### Reading text:

________________

On Wed, 05 Aug 2015 04:44:00 +0000 Greg Chicares <address@hidden> wrote:

GC> On 2015-08-05 03:01, Vadim Zeitlin wrote:
GC> > On Wed, 05 Aug 2015 01:39:08 +0000 Greg Chicares <address@hidden> wrote:
GC> > 
GC> > GC> I've amused myself by paying homage
GC> > GC>   http://lists.nongnu.org/archive/html/lmi/2015-05/msg00001.html
GC> > GC> to alt.bad.clams
GC> > 
GC> > [OT: that's a first USENET mention I see since a long, long time. And, of
GC> >  course, it's an alt.* group. Weeds survive best.]
GC> Is that an established proverb?

 No, just a fact of life, really.

GC> Hmm. Then it can actually do harm, so I should either be on the lookout,
GC> or just drop it. Let me sleep on it (motto of alt.music.meat-loaf).

 If you continue like this, I'm going to get my yearly dose of USENET in
just a couple more posts!

GC> > GC> Probably the only interesting change I've made is
GC> > GC>     ifneq "$(origin wx_md5)" "$(origin wx_commit_sha)"
GC> > GC> in order to make it possible to use only one conditional section;
GC> > GC> but that won't survive if I build in overriding values.
GC> > 
GC> >  What value does using origin bring here? In principle there is nothing
GC> > wrong in doing "wx_commit_sha=xxx make wx_md5=yyy", but this would fail
GC> > this test. Granted, there doesn't seem to be any good reason to do it like
GC> > this, but why forbid it?
GC> I didn't think of that problem. I did think of another, though: what if
GC> $(wx_commit_sha) was set in another makefile that invokes this one, and
GC> $(wx_md5) was set earlier in this makefile--and thus didn't get overridden
GC> when it should have?

 I see. To be honest this problem might well be more realistic.

GC> It looks like $(origin ) isn't the right tool.

 I still think this is the case though. I'd just check whether none or both
variables are defined in the beginning of this makefile to avoid this.
Whether they're both defined on make command line, in the environment or
in another makefile shouldn't matter, just the fact that we inherit both
(or neither, of course) of them.

GC> Besides, those fragments do vary across files. The '%.tar.[whatever]'
GC> and '%.zip' recipes differ between 'install_miscellanea.make' and
GC> 'install_wx.make', for example.

 Well, this is part of the problem: it took me some time to understand why
did they differ and which one I should copy in install_wxpdfdoc.make.

GC> We could make them more generic, I'm sure, at the cost of abstrusity,
GC> but then we'd be condemned to reinvent automake, badly, as they used to
GC> say in comp.something-or-other.

________________

### Information provided:
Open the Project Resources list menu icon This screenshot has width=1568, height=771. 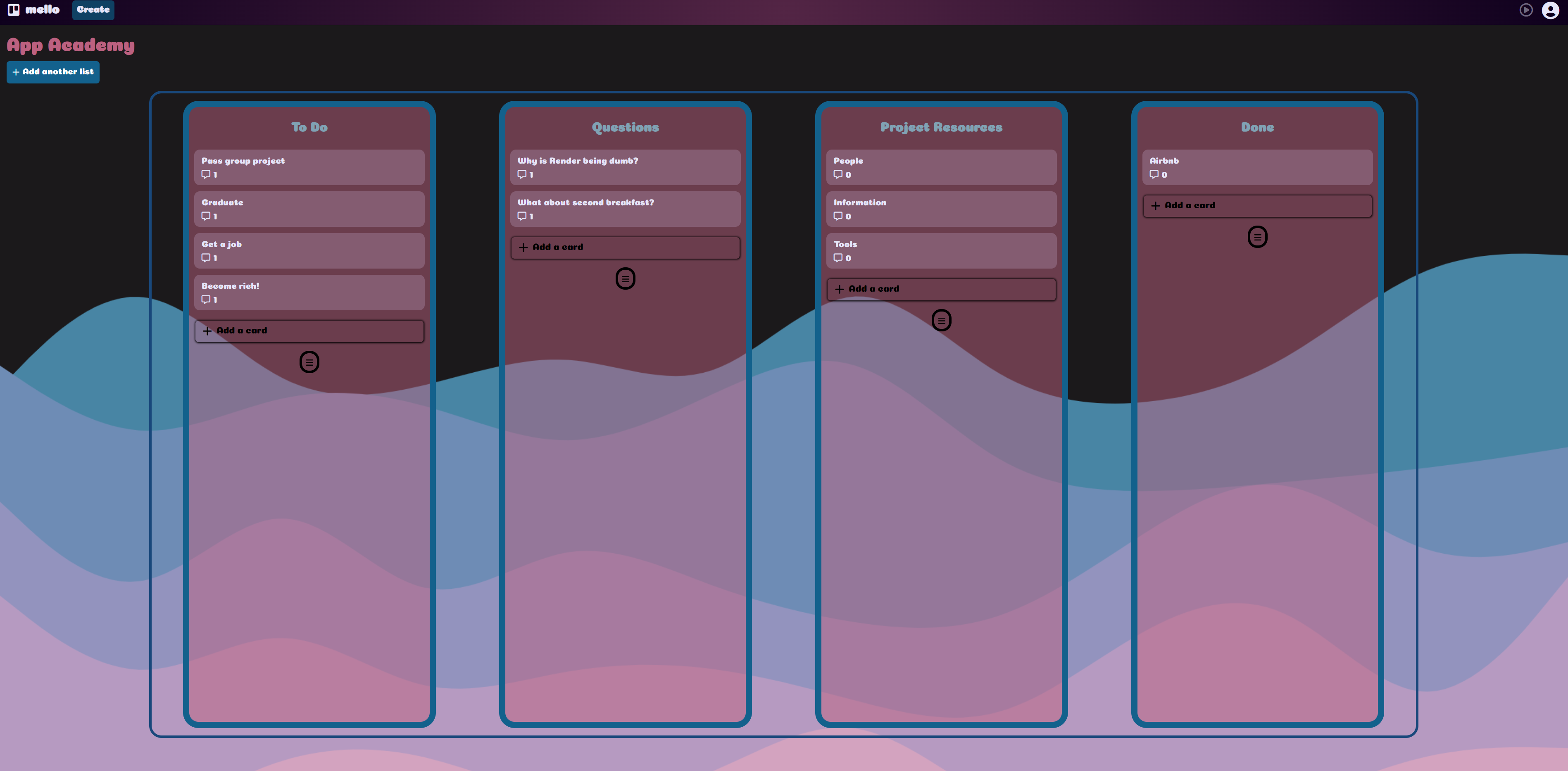941,320
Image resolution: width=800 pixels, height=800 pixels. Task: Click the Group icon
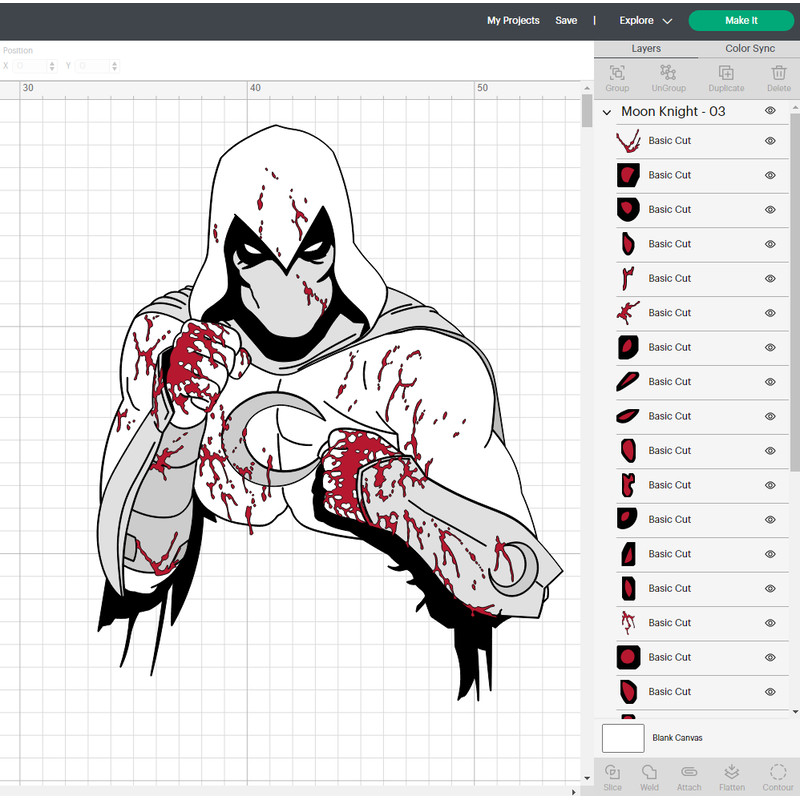pos(616,75)
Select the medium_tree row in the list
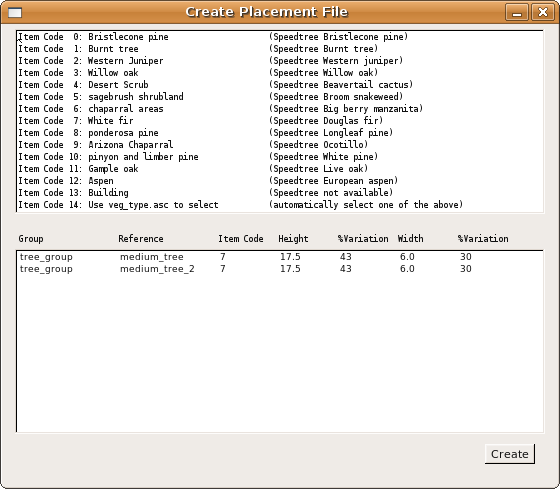This screenshot has width=560, height=489. (280, 256)
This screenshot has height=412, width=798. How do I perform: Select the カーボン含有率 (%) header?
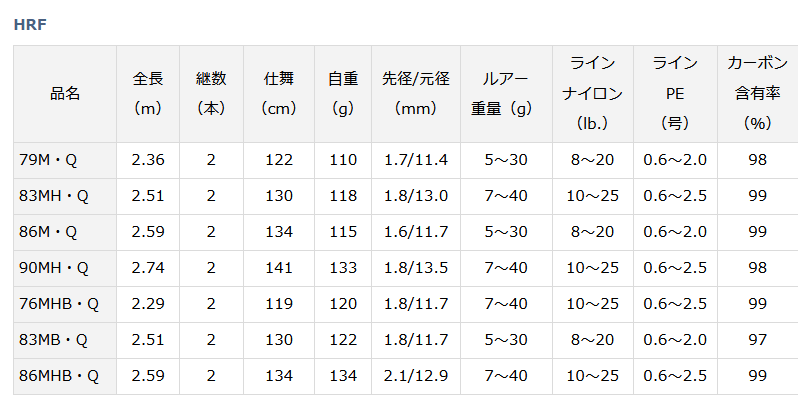(x=758, y=94)
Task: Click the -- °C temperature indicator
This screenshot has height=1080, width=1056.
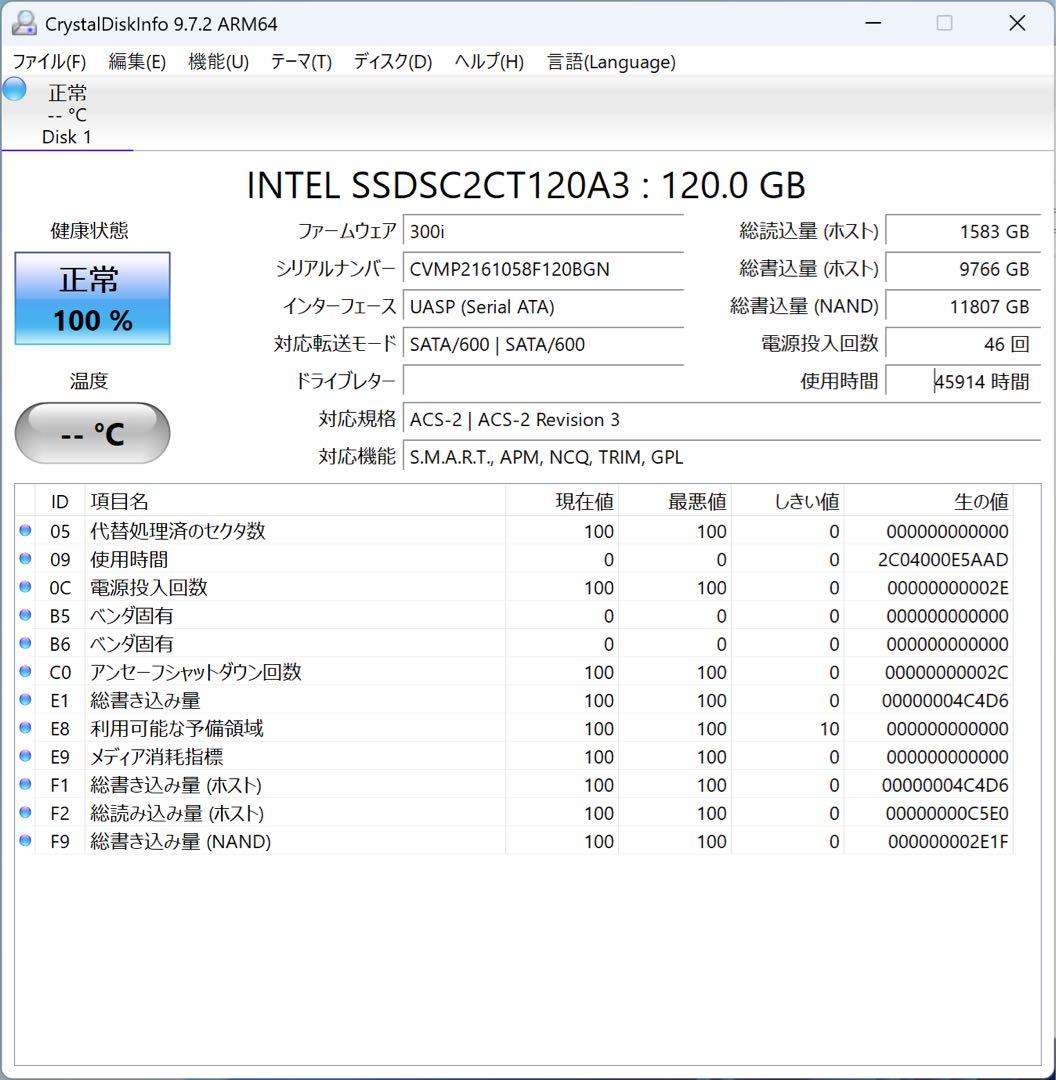Action: 92,433
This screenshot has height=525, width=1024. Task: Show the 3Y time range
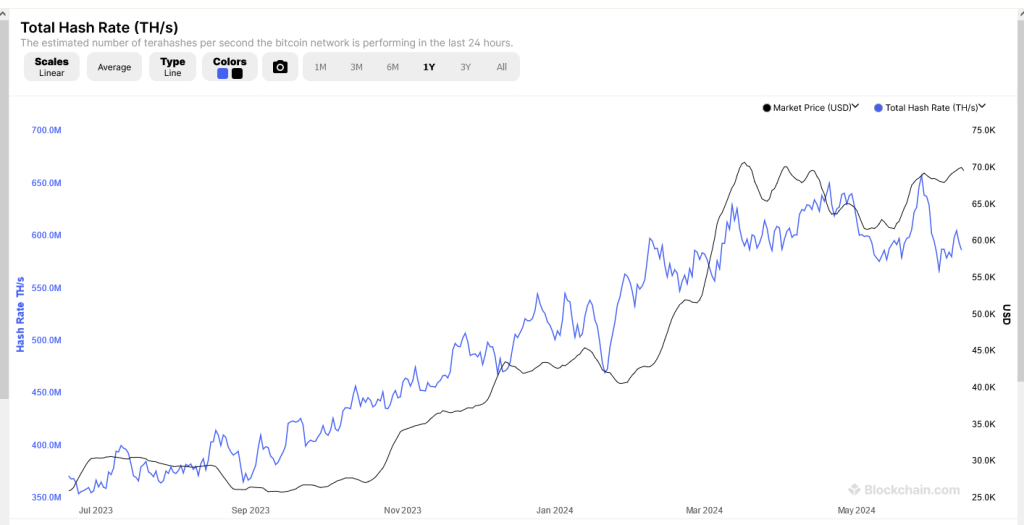tap(465, 67)
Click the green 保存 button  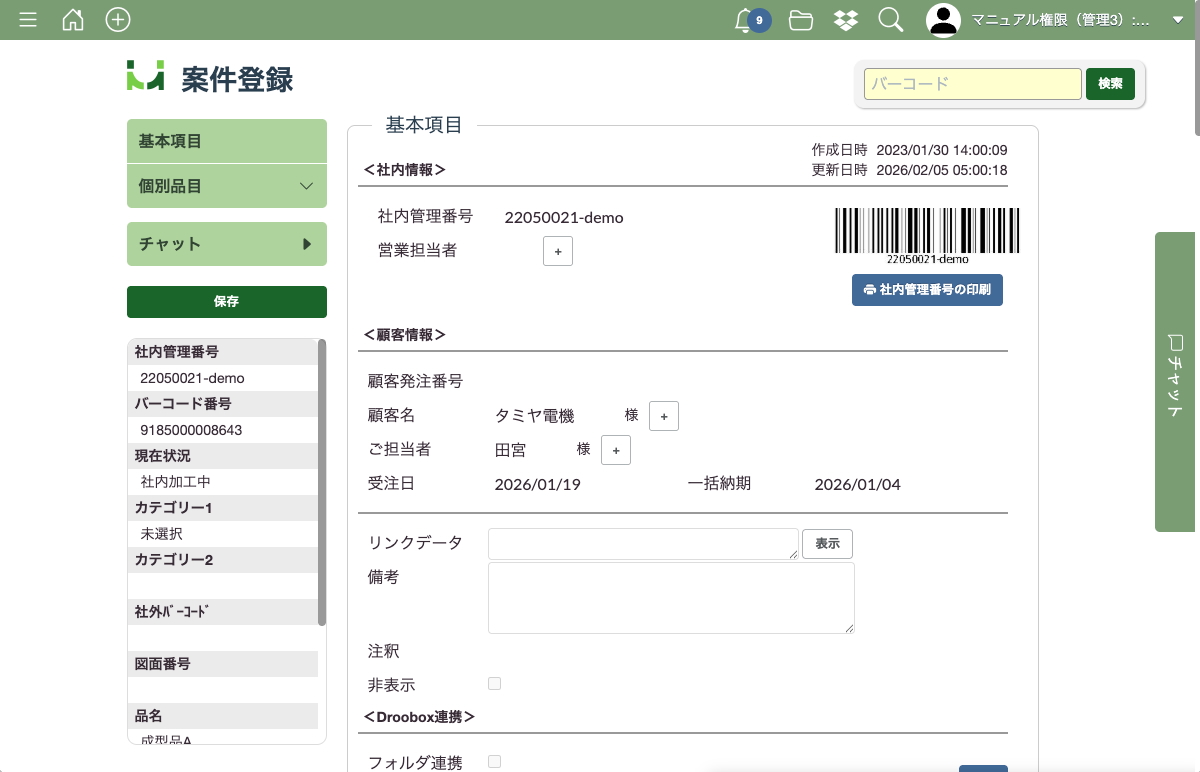(227, 301)
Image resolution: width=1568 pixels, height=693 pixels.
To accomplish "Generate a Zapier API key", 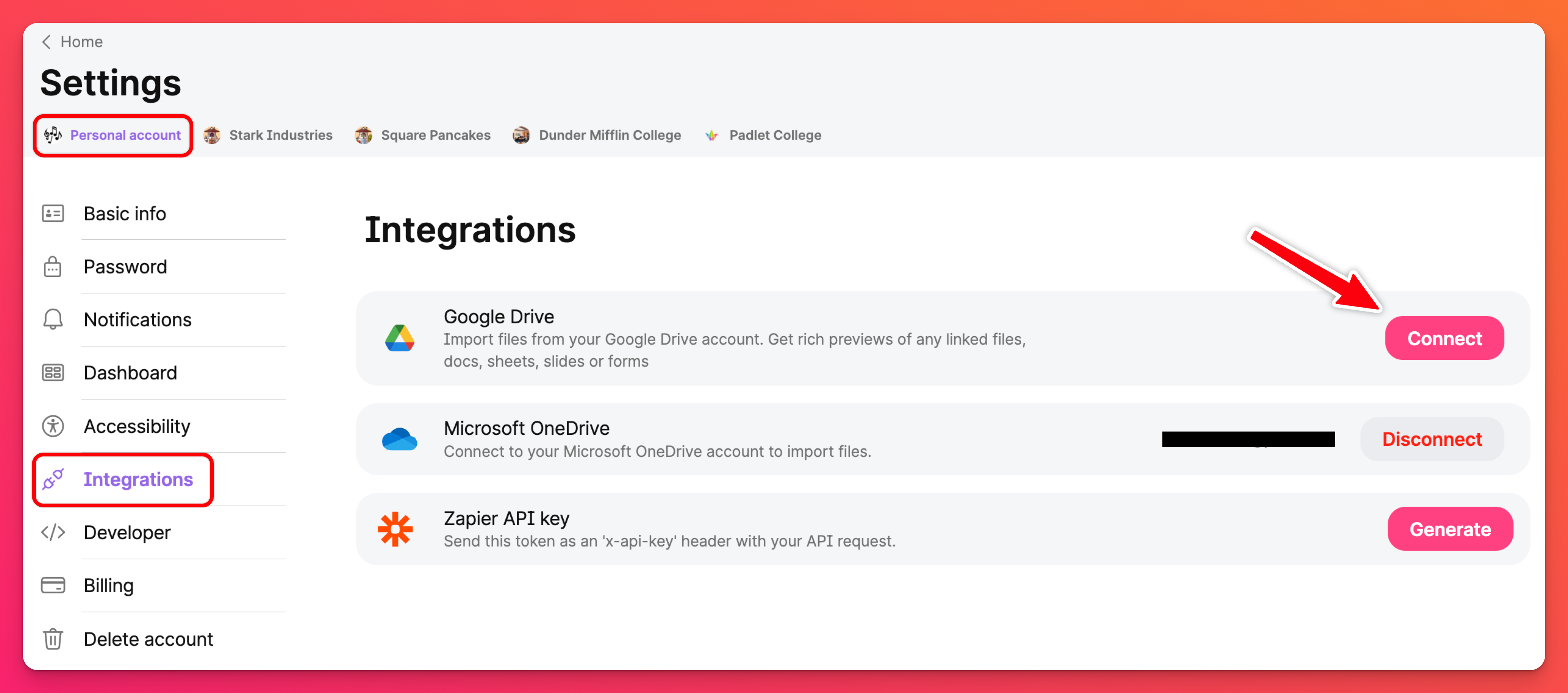I will click(x=1449, y=529).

________________

### Required actions:
(A) Retype the stretch of the email thread from "GC> I didn't" through "it should have?".
(B) In the email thread, which two makefiles are said to have different '%.tar.[whatever]' and '%.zip' recipes?
You can leave the entries aside.

### Solutions to the exercise:
(A)
GC> I didn't think of that problem. I did think of another, though: what if
GC> $(wx_commit_sha) was set in another makefile that invokes this one, and
GC> $(wx_md5) was set earlier in this makefile--and thus didn't get overridden
GC> when it should have?

(B) 'install_miscellanea.make' and 'install_wx.make'